Не слышно шума городского,
В тюремной башне тишина
И на штыке у часового
Горит полночная луна.
Вот бедный юноша, ровесник
Младым, цветущим деревцам,
В глухой тюрьме заводит песню
И отдает тоску волнам.
Из народной песни
После бани нас распределили по камерам. Я попал в камеру, в которой большинство обитателей были бывшими военными. Среди заключенных были и сектанты, отказавшиеся взять в руки оружие. Блатных в камере не было, не было и воровства. Местные заключенные получали передачи и по неписаным тюремным законам делились со своими соседями - военными. По следам от ножек кроватей на цементном полу можно было определить, что когда-то здесь стояло десять коек, возможно, двухэтажных; но теперь нас было более тридцати человек, и все мы разместились на полу: часть у стен, часть посредине камеры. В углу была параша - старый поржавевший бачок, высоко у потолка - зарешеченное окно, до которого нельзя было достать и вытянутой рукой, с наклонным подоконником, чтобы на нем невозможно было удержаться. Через окно нам виден был лишь кусочек неба: то голубой, то серый.
Старостой камеры выбрали старшину. Камера была дисциплинированной, и нам поручили приносить из кухни еду для нашего крыла тюрьмы и выносить параши. Мы много бывали на воздухе, и все остатки пищи тоже доставались нам. На прогулку в то время заключенных не выводили. При Одесской тюрьме была колония, выпускавшая железные кровати, но брали туда только бытовиков с малыми сроками.
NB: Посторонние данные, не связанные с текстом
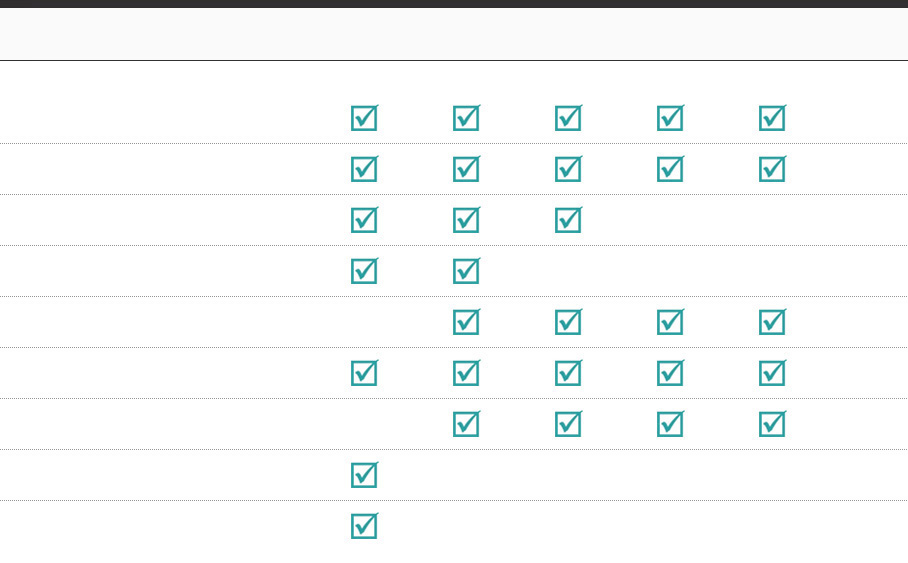Click sixth-row checkbox in the fourth column

[670, 374]
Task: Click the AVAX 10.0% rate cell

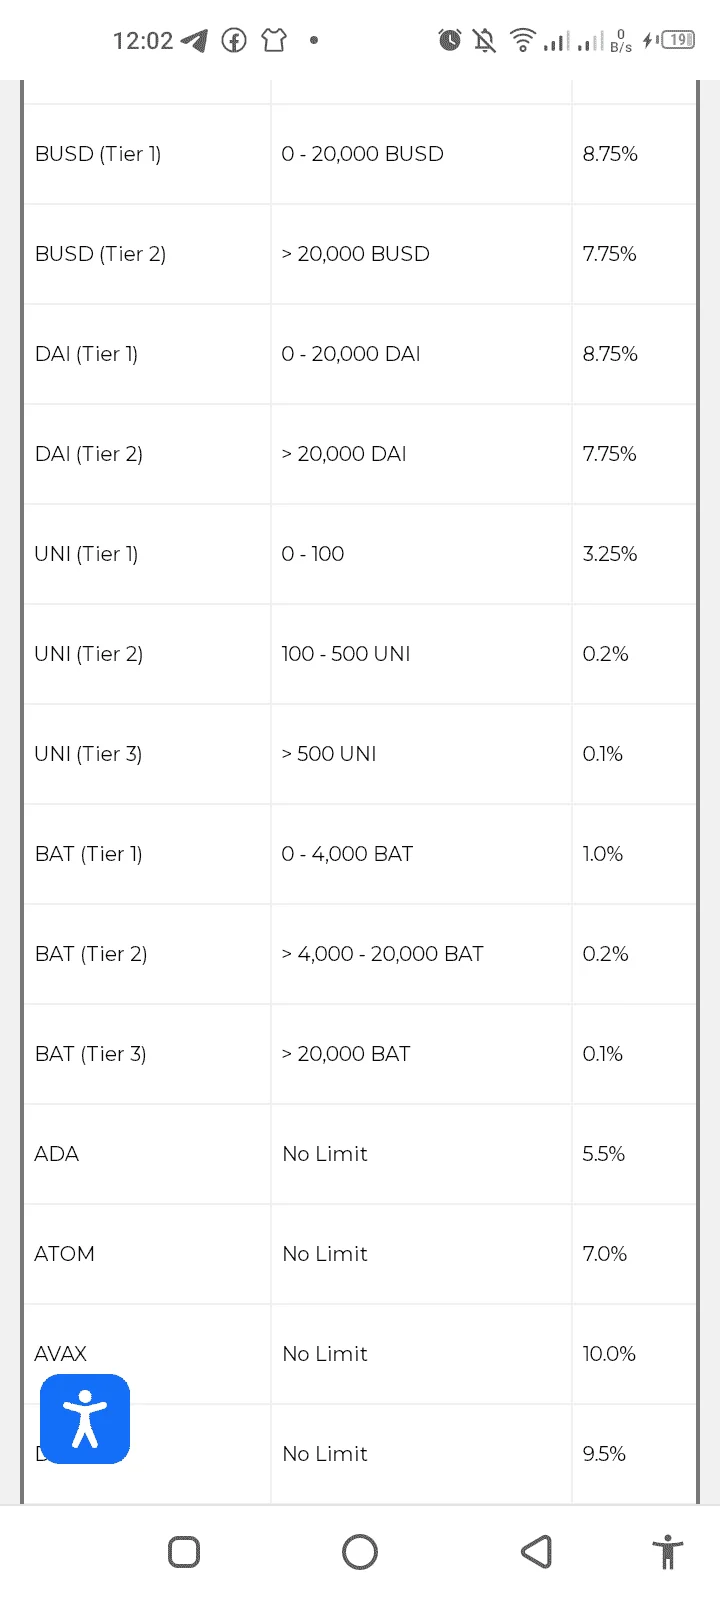Action: 634,1354
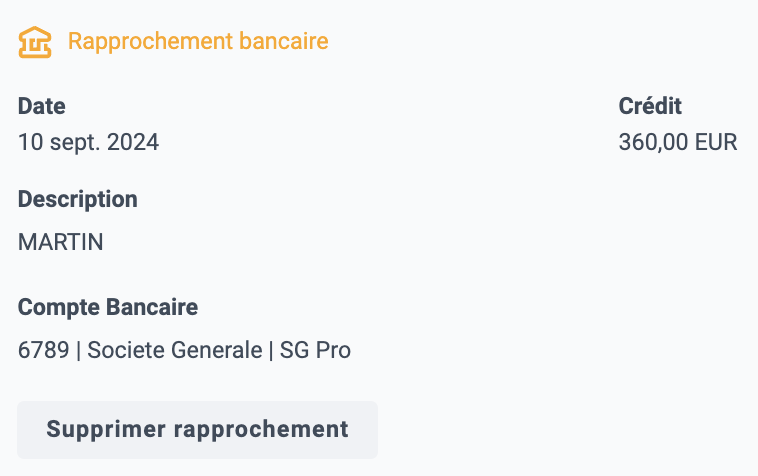
Task: Select the 10 sept. 2024 date value
Action: point(88,143)
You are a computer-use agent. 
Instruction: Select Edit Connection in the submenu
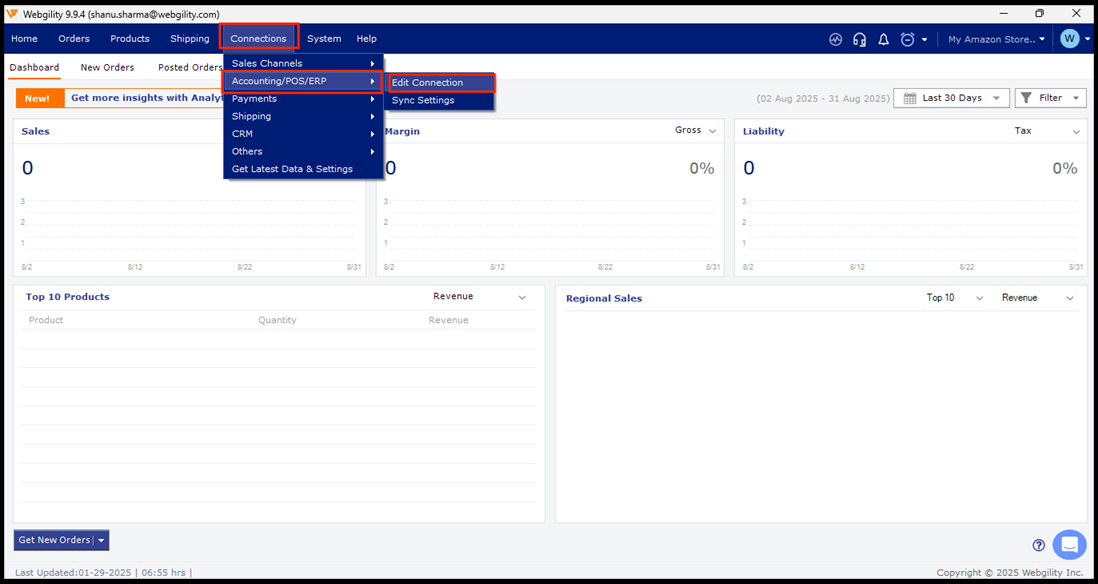[x=427, y=83]
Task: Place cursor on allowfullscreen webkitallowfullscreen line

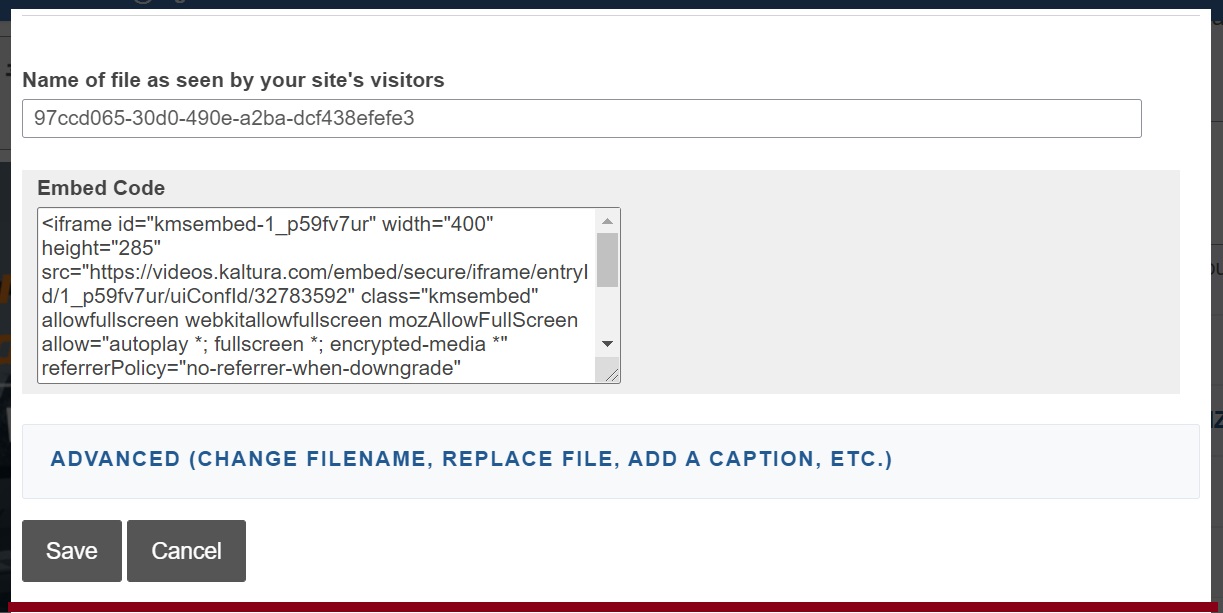Action: point(310,320)
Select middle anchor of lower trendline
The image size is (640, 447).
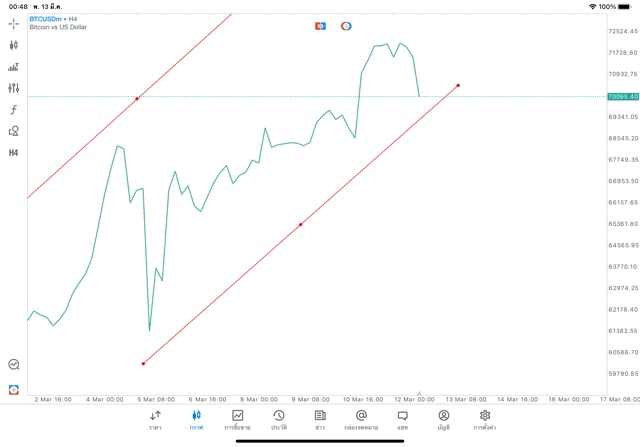pyautogui.click(x=300, y=224)
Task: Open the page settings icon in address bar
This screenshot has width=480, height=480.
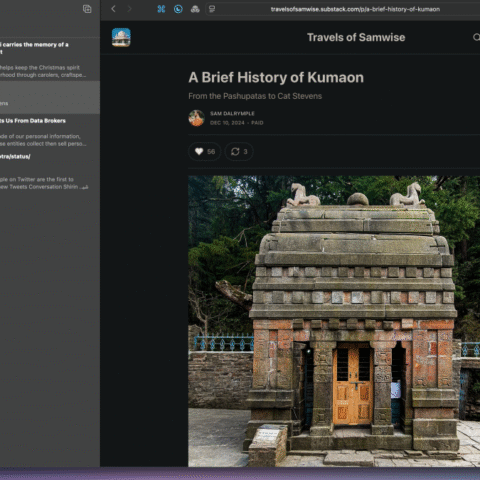Action: tap(212, 9)
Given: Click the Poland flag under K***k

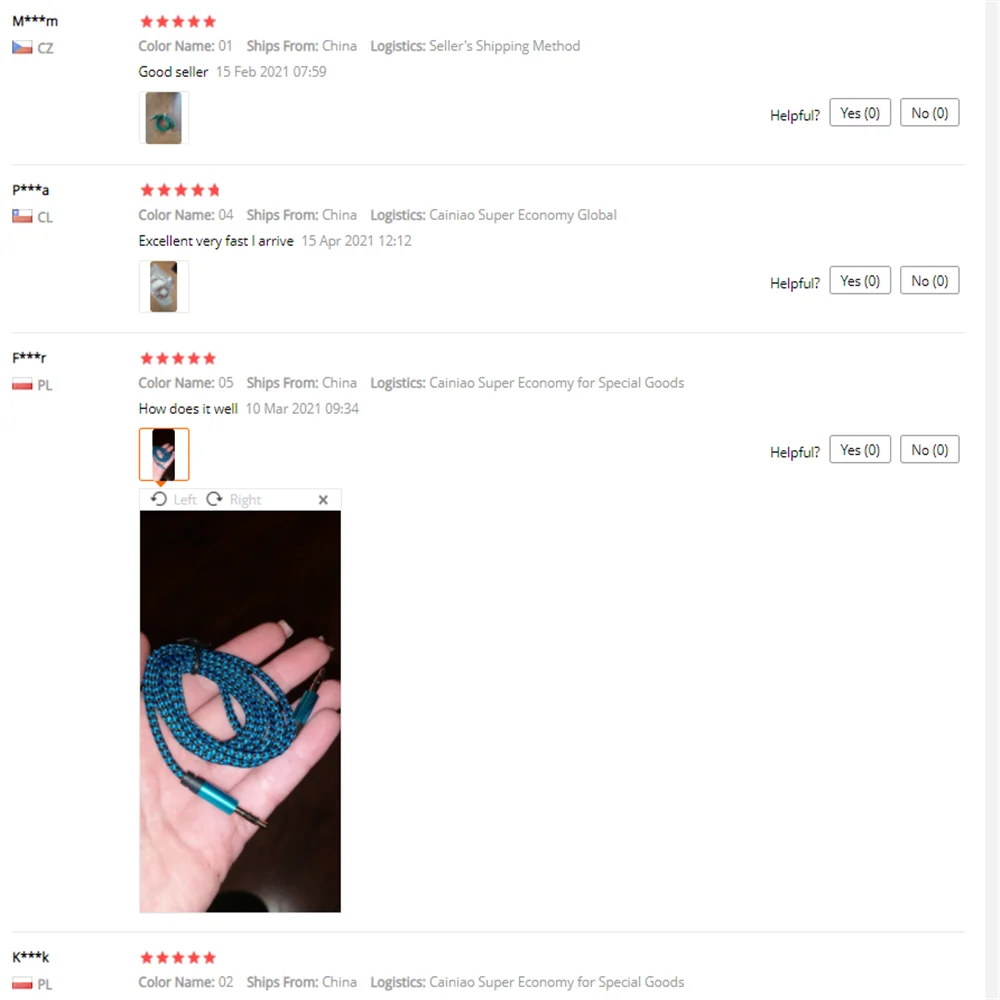Looking at the screenshot, I should point(22,983).
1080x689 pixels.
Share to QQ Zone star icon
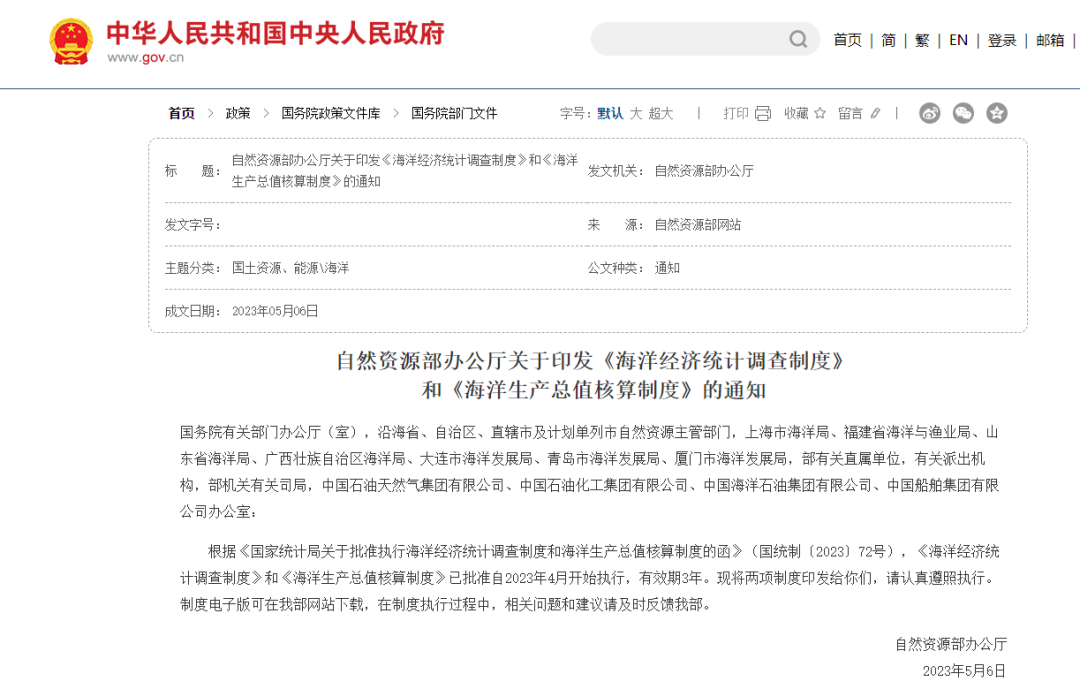996,113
Рядом со мной лежал военный врач - майор. С начала войны он был на фронте, затем в немецком плену, в РОА. Оттуда бежал, прятался, снова попал в Красную Армию и, наконец, в нашу тюрьму.
В свободное от работы время, которого у нас было достаточно, сокамерники делились воспоминаниями о недавно пережитом, рассказывали забавные и поучительные истории, гадали о будущем, надеялись на послевоенную амнистию.
Среди нас был сельский учитель. Рассказал он случай из судебной практики дореволюционной Одессы. Горбатый мальчик ударом палки по голове убил своего сверстника. Адвокатом убийцы назначили молодого юриста, недавно окончившего университет и согласившегося защищать это неблагодарное дело. К удивлению присутствующих, адвокат, выступая в суде присяжных, мямлил, путался, сбивчиво и невразумительно что-то объяснял. Возмущенный судья прервал его:
- Да говорите же толком, черт вас побери! Лопочете как недоучившийся гимназист!
- Я говорю всего лишь пять минут, и вы уже выходите из себя! А как же этот мальчишка, обиженный судьбой, должен был терпеть ежедневные и ежечасные унижения, насмешки и выкрики: «Горбун, горбун!» И у него не выдержали нервы!
И суд оправдал подзащитного.
Утром нам приносили пайки: 450 граммов хлеба, сырого, с запахом дыма, выпеченного из муки, которую нацисты, отступая, подожгли.
- Целый день ждешь пайку, а как получишь, так за пять минут и съешь ее, - пожаловался один из заключенных.
- Не съешь! - возразил другой.
- Это почему же?
- Не сможешь!
- Спорим?
- Спорим! На пайку.
- Но у нас часов нет.
- А ты будешь шагать по камере. И если за сто шагов сто граммов сжуешь и проглотишь полностью, получишь и остальную часть моей пайки.
Договор был заключен. Оппонент отрезал ниткой, извлеченной из шинели, четверть своей пайки и вручил ее экспериментатору, с жадностью поглядывавшему на две рядом лежавших у арбитров пайки. Затем «подопытный кролик» не спеша двинулся в путь. Кусок хлеба быстро исчез у него во рту, но никак не хотел проглатываться. Контрольные сто шагов прошли, а шагавший все еще жевал хлеб. Спор был проигран.